Furthermore, relevant synergies are expected from the transaction, with revenue synergies expected to be $2bn, that is three times the cost synergies. Indeed, Dell is planning to sell EMC’s solutions to some of its customers, pointing to over $1bn in potential additional annual revenue. As a result, Dell will complete its product offering, thus recovering a competitive advantage relative to competitors like Hewlett-Packard and IBM.

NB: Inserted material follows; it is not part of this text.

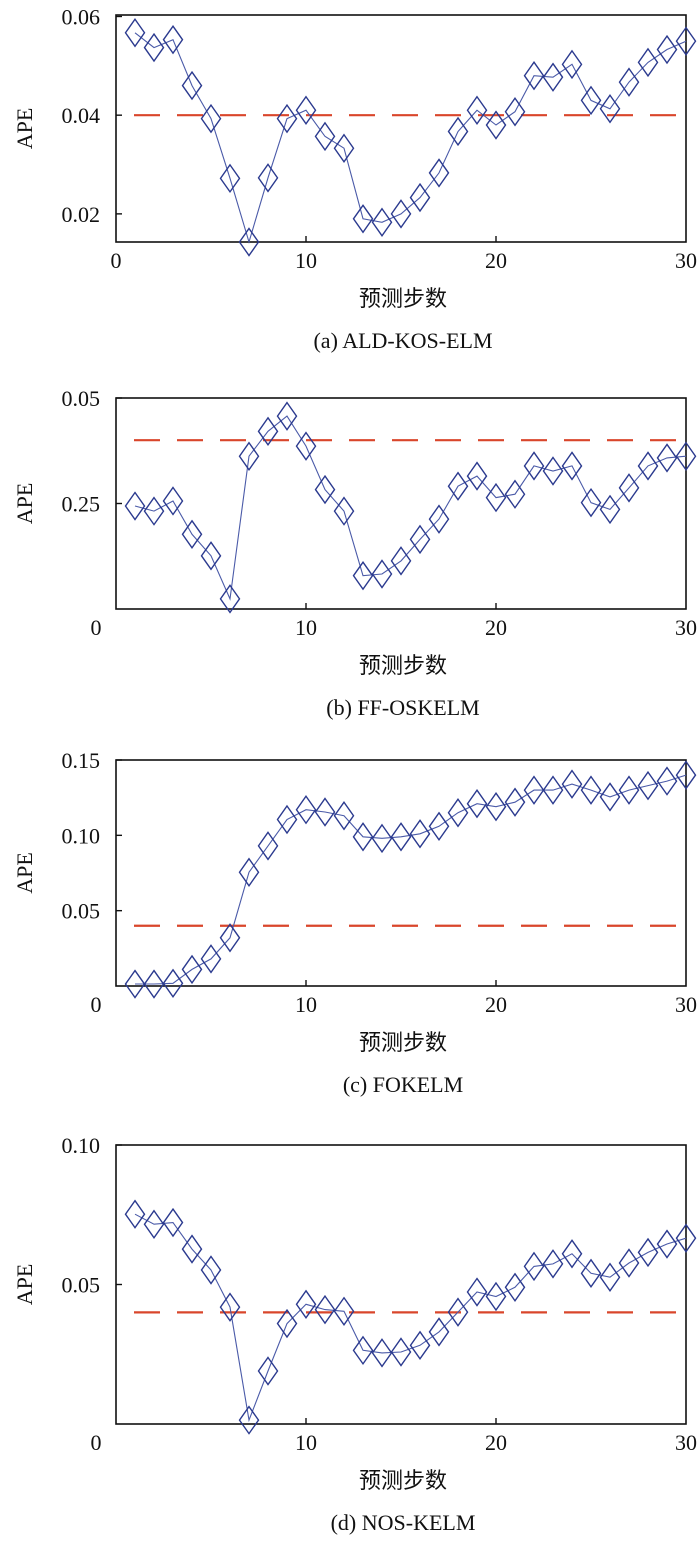 The width and height of the screenshot is (700, 1548). I want to click on chart-caption: (b) FF-OSKELM, so click(402, 708).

The M&A market playing field: Dell – EMC deal positioning
Global M&A activity surged in 2014, climbing to nearly the pre-crisis level. And, in the beginning of 2015, global M&A activity in 2015 was expected to grow even further, surpassing the pre-crisis level, due to several reasons among which are an increase in shareholder activism, a record high cash reserves in companies’ balance sheets and limited organic ways for an increase in top line growth. Although this outlook was thought to be too optimistic for some investors, global M&A activity seems to be doing far better than the already promising expectation. In the first ten months in 2015, there already have been 46 mega M&A deals, which means more than $10bn. Hutchison Whampoa kicked off the mega deal with its £10bn merger plan with O2, followed by Charter communication’s $79.6bn acquisition of Time Warner Cable and AB InBev’s $104bn acquisition of SAB Miller, Avago Technologies’ $37bn takeover acquisition of Broadcom and many more deals. Along with an unprecedented number of mega M&A deals in the world, Dell’s recent announcement to acquire EMC for $67bn caught press attention. The striking aspect of this Dell-EMC deal, which would be the largest technology takeover of all time, comes from Dell’s transaction history that Michael Dell, the founder of Dell, took the public company private with the help of the renown private firm, Silver Lake Partners, in 2013. After 2 years of Dell’s undisclosed adventure, the very first public move made by Dell would have been more than enough to catch the public’s attention. The unprecedented attention to the Dell-EMC takeover deal seems obvious since the very first move made by Dell happens to be the biggest tech takeover in history with the help from the very same firm that Michael Dell took the company private with.